Recovery is a measure of one’s daily readiness to perform both in training and everyday life. WHOOP measures an individual’s recovery score on a scale of 0-100%, broken into green, yellow and red zones. Once again this metric is completely personalized and is measured off an individual’s own Resting Heart Rate, Heart Rate Variability, Respiratory Rate, and Sleep Performance. WHOOP calculates your body’s Recovery score using metrics pulled while you sleep and reports this score the following morning when you wake. We would expect to see after a tough training day on the pitch or a heavy session in the gym that a player’s recovery would take a dip the next day, even if they got enough sleep and were fueled/hydrated properly. In addition to that, other factors like stress, fitness levels, behavioural choices or injury/illness will affect an individuals Recovery score.

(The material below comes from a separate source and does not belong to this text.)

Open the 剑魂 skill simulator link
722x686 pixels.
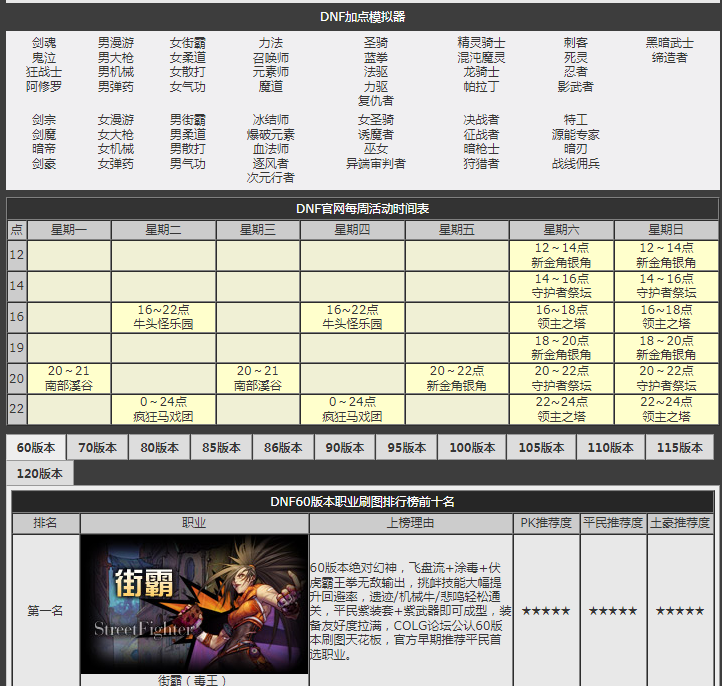click(44, 43)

One of the key drivers of an individuals’ Recovery score is Heart Rate Variability which at a basic level is a leading health indicator that measures your autonomic nervous system – think of it like a view into what’s going on ‘under the hood’ of your body. More information on it can be found here.

Sleep

Sleep is the final key pillar of WHOOP. In addition to tracking sleep duration, WHOOP also provides a detailed analysis of sleep metrics like Sleep Efficiency (actual hours of sleep vs time in bed), Sleep Consistency (regularity of sleep/wake cycle) and Sleep Quality (time spent in REM and Slow Wave Sleep – the two restorative stages of sleep). Crucial for improving recovery, boosting the immune system and making fitness gains, WHOOP not only tracks and measures sleep but also coaches individuals around how much sleep they actually need on a given night, when to go to bed and how to get better quality sleep.

Being able to track how your body is performing athletically but also in repair and recovery could transform how you regard your fitness routine.